A human importin-ß-related disorder: Syndromic thoracic aortic aneurysm caused by bi-allelic loss-of-function variants in IPO8.

Importin 8, encoded by IPO8, is a ubiquitously expressed member of the importin-ß protein family that translocates cargo molecules such as proteins, RNAs, and ribonucleoprotein complexes into the nucleus in a RanGTP-dependent manner. Current knowledge of the cargoes of importin 8 is limited, but TGF-ß signaling components such as SMAD1-4 have been suggested to be among them. Here, we report that bi-allelic loss-of-function variants in IPO8 cause a syndromic form of thoracic aortic aneurysm (TAA) with clinical overlap with Loeys-Dietz and Shprintzen-Goldberg syndromes. Seven individuals from six unrelated families showed a consistent phenotype with early-onset TAA, motor developmental delay, connective tissue findings, and craniofacial dysmorphic features.
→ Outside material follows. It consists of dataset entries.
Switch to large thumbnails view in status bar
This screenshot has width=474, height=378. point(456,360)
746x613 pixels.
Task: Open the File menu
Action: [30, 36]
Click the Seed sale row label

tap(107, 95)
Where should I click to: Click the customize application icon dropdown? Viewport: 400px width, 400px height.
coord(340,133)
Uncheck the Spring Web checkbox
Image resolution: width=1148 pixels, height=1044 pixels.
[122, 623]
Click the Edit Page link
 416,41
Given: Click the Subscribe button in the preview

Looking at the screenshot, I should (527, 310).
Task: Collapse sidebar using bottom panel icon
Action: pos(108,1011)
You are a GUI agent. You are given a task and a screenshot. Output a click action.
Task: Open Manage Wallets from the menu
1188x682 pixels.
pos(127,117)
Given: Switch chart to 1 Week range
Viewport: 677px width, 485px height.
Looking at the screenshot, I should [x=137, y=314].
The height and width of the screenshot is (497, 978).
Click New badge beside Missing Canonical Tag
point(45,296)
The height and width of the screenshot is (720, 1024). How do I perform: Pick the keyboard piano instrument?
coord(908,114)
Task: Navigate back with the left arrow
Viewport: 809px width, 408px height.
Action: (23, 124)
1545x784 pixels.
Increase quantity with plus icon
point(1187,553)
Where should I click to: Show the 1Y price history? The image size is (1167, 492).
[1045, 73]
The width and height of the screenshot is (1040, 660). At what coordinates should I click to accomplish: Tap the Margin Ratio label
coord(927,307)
A C57BL/6N Ipo8 knockout mouse model recapitulates TAA development from 8-12 weeks onward in both sexes but most prominently shows ascending aorta dilatation with a propensity for dissection in males. Compliance assays suggest augmented passive stiffness of the ascending aorta in male Ipo8-/- mice throughout life. Immunohistological investigation of mutant aortic walls reveals elastic fiber disorganization and fragmentation along with a signature of increased TGF-ß signaling, as evidenced by nuclear pSmad2 accumulation. RT-qPCR assays of the aortic wall in male Ipo8-/- mice demonstrate decreased Smad6/7 and increased Mmp2 and Ccn2 (Ctgf) expression, reinforcing a role for dysregulation of the TGF-ß signaling pathway in TAA development. Because importin 8 is the most downstream TGF-ß-related effector implicated in TAA pathogenesis so far, it offers opportunities for future mechanistic studies and represents a candidate drug target for TAA.

Aortic aneurysm/dissection and osteogenesis imperfecta: Four new families and review of the literature.

Osteogenesis imperfecta (OI) is the commonest form of heritable bone fragility. It is mainly characterized by fractures, hearing loss and dentinogenesis imperfecta. OI patients are at increased risk of cardiovascular disease of variable severity. Aortic aneurysm/dissection is one of the rarer but potentially serious cardiovascular complications of OI. So far, only six patients with aortic dissection and OI have been reported. As such, present OI diagnostic guidelines do not recommend systematic screening of patients for aortopathy. Here, we report on the clinical and molecular characteristics of three new OI patients and one additional patient with a first degree relative who presented with aortic dissection and/or aneurysm surgery. This observation further opens up the discussion on the need for and extent of cardiovascular screening in adult patients with OI.